30/07/2011
O POETA E O REVOLUCIONÁRIO
Na sexta, 8 de julho, os metalúrgicos do ABC se uniram aos da Capital e pararam a via Anchieta. Como o trânsito andou bem, a grande imprensa logo esqueceu o assunto! O movimento saiu em defesa do emprego e contra a excessiva importação de peças, que algumas montadoras de autos vêm fazendo. Ao saber das reivindicações, pensei em fazer uma provocação à CUT.
Minha ideia faz parte de um debate a respeito da relação entre prática política e mentalidades nesse mundo globalizado; mundoeste que vem se mostrando, talvez por modismo, crente demais no poderda internet como instrumento de transformação. O assunto esquentou ainda mais com a questão dos jovens indignados, que vêm se manifestando em diversas partes do mundo. Confesso que não simpatizei com a noção sociológica de indignados, já que indignação é apenas um estado de espírito, que passa assim que o opressor tira o bode da
sala; precisamos mais!
Tenho defendido dois pontos de vista:
1. Que o debate sobre o Brasil da atualidade não fique centrado apenas na conjuntura econômica mais imediata; menos ainda no moralismo generalizante – contra os políticos e a política das tais classes médias, sem rosto, tradicionalmente medrosas, pessimistas e muitasvezes manipuladas pelas forças conservadoras. A internet tem sido o seu grande meio de expressão;
2. Que alguns movimentos e segmentos sociais, em particular o movimento sindical com maior peso e tradição histórica (por isso me volto para a CUT), cumpram o papel central de propor pautas e levantar bandeiras nacionais em oposição às levantadas pelos conservadores.
Também tenho me voltado para a esquerda católica, que praticamente desapareceu do mapa, depois que a direita do catolicismo mundial entrou aqui fazendo ameaças e denunciando que os progressistas faziam política, ao invés de religião. Por que não inverter o discurso na atualidade e recuperar terreno, agora que ela, direita, escancarou que o seu reino também é deste mundo?
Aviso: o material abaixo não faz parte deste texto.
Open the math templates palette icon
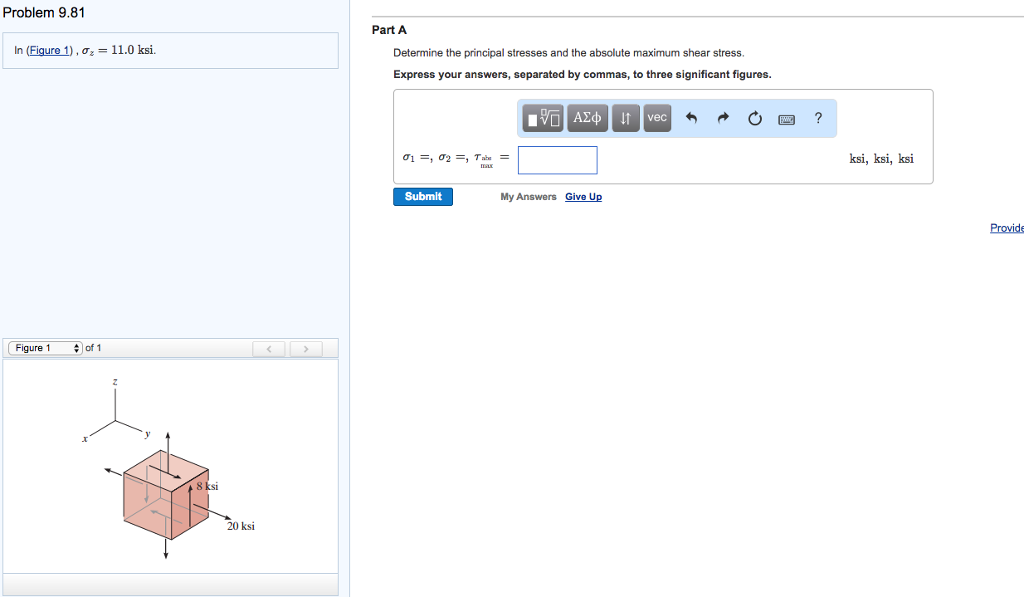The image size is (1024, 597). pos(540,118)
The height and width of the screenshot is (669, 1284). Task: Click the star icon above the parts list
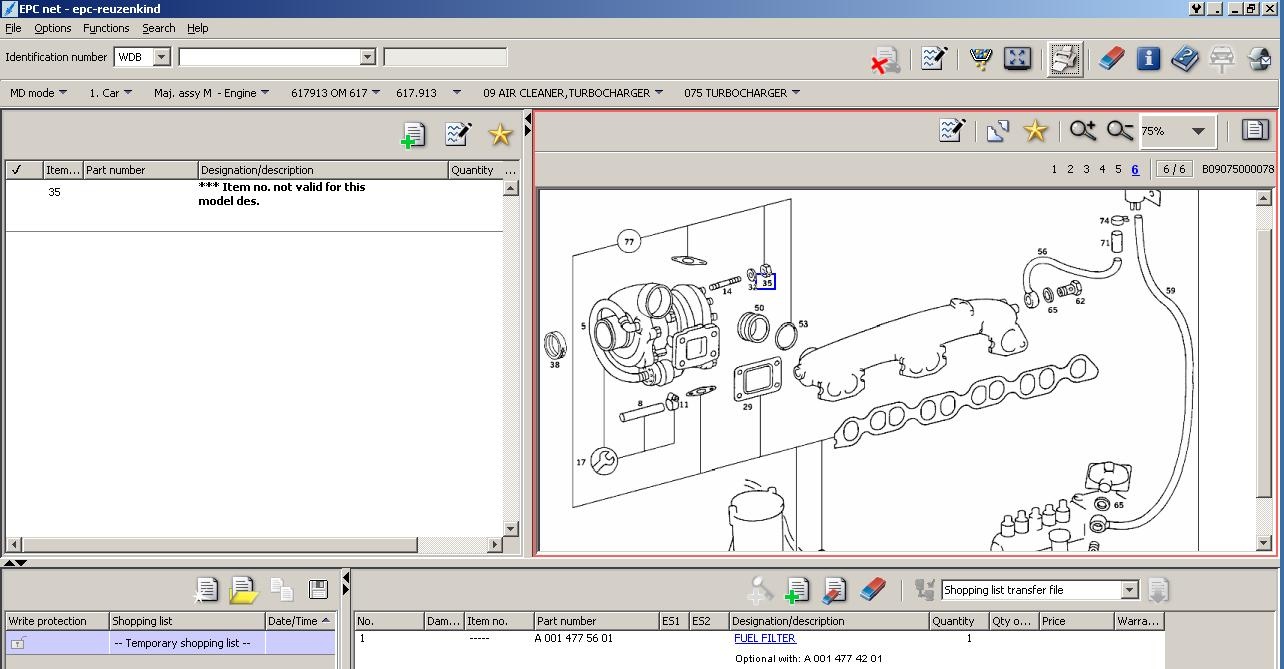[x=499, y=134]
O Brasil vem crescendo cada vez mais em importância política nesse confuso mundo atual. Por que não darmos mais um passo essencial para a nossa própria libertação agora no quesito indignação, colocando nas mãos da nossa juventude bandeiras capazes de apaixonar e fazer despertar os sonhos da maioria, dos quais penso que
fazem parte as bandeiras levantadas no protesto de sexta-feira?
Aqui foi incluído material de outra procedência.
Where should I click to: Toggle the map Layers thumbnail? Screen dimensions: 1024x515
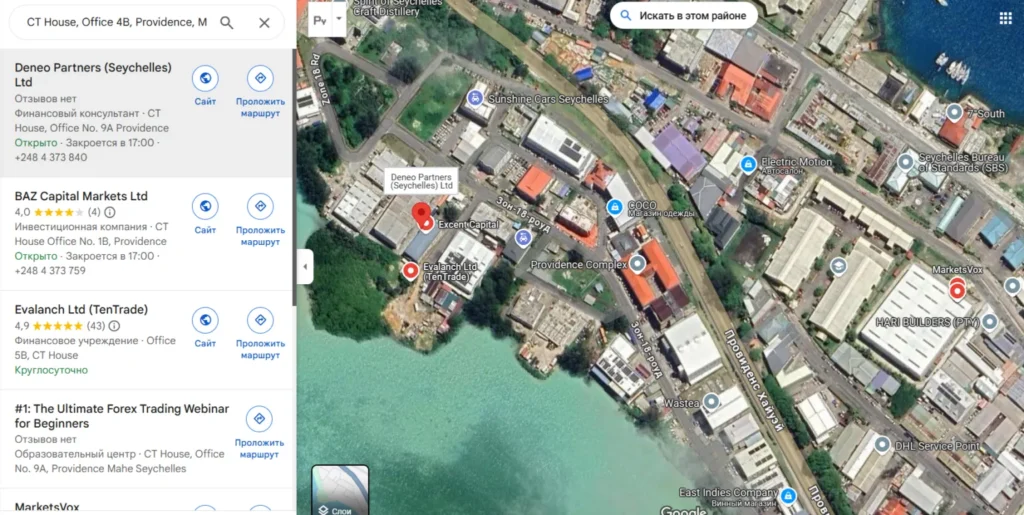[340, 489]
Com os trabalhadores nas ruas, aí sim, essas e outras bandeiras, claramente contrárias às dos especuladores, privatistas e entreguistas, entre outros inimigos históricos do nosso povo, poderiam ganhar força e legitimidade também nas redes sociais. Os jovens trabalhadores saberão ajudar nisso!
Ninguém melhor que o movimento sindical para puxá-las, com a legitimidade histórica que tem e o compromisso que precisa ter.
Ninguém melhor do que o Movimento Sindical do ABC e a CUT para sair na frente e provar que é possível!
Como disseram o poeta e também o velho revolucionário: Quem samba fica, quem não samba vai embora!